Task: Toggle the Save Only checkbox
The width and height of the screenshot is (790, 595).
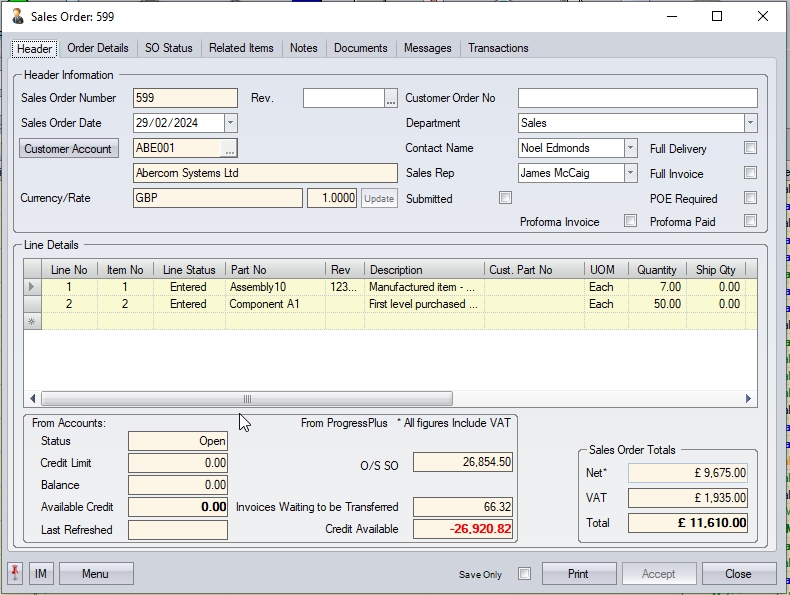Action: [524, 574]
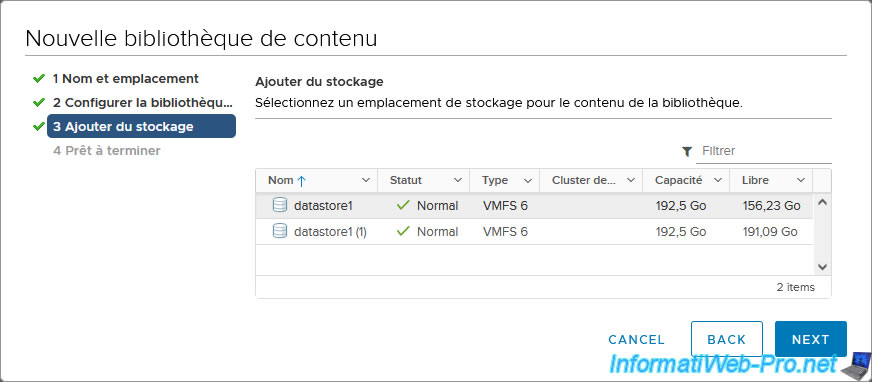The height and width of the screenshot is (382, 872).
Task: Open the Type column dropdown chevron
Action: (x=528, y=181)
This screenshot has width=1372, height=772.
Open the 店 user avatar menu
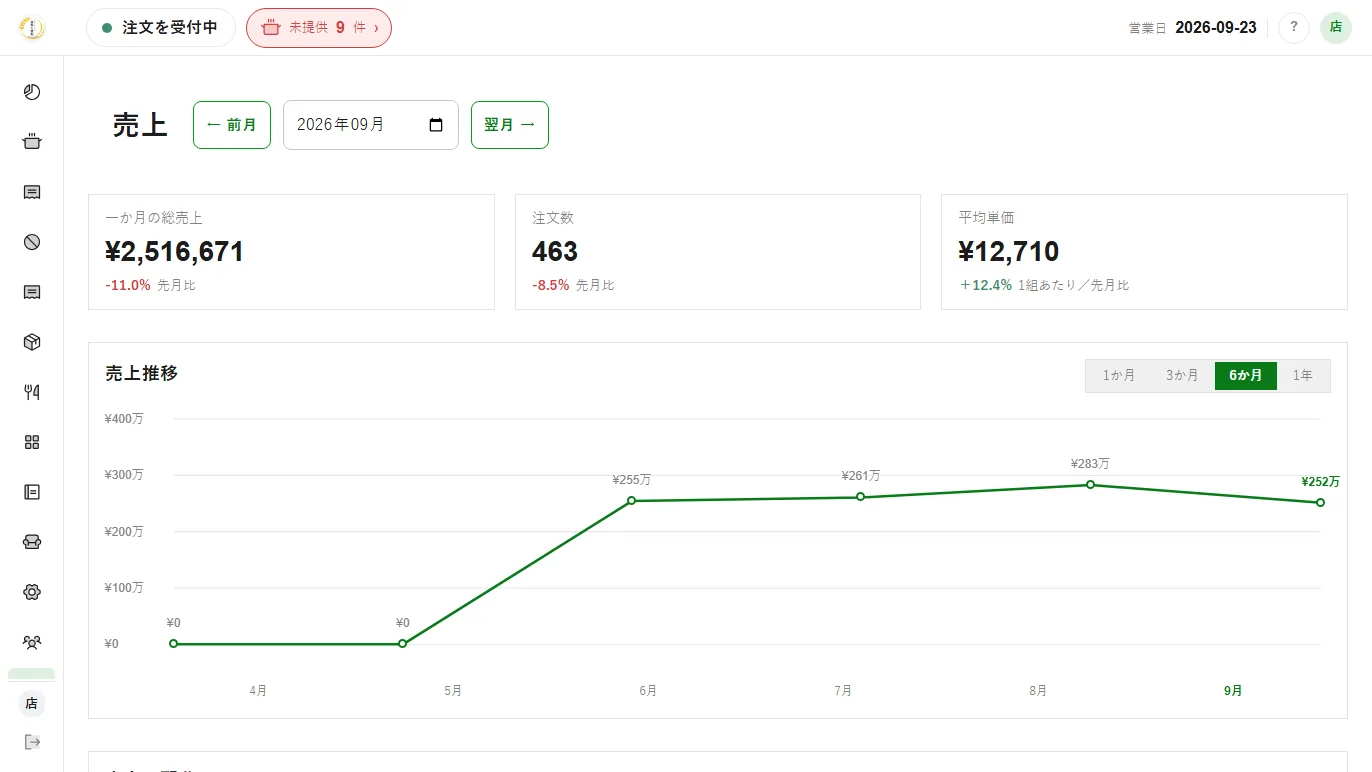pos(1336,28)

▶ [PROBLEM] Verbatim output of every entry above is required, though pictures are to be left out.

▶ [ANSWER FOR THIS EXERCISE]
Task: Toggle the Save Only checkbox
The width and height of the screenshot is (790, 595).
Action: [524, 574]
The height and width of the screenshot is (382, 872).
Task: Open the Type column dropdown chevron
Action: (x=528, y=181)
This screenshot has width=1372, height=772.
Open the 店 user avatar menu
pos(1336,28)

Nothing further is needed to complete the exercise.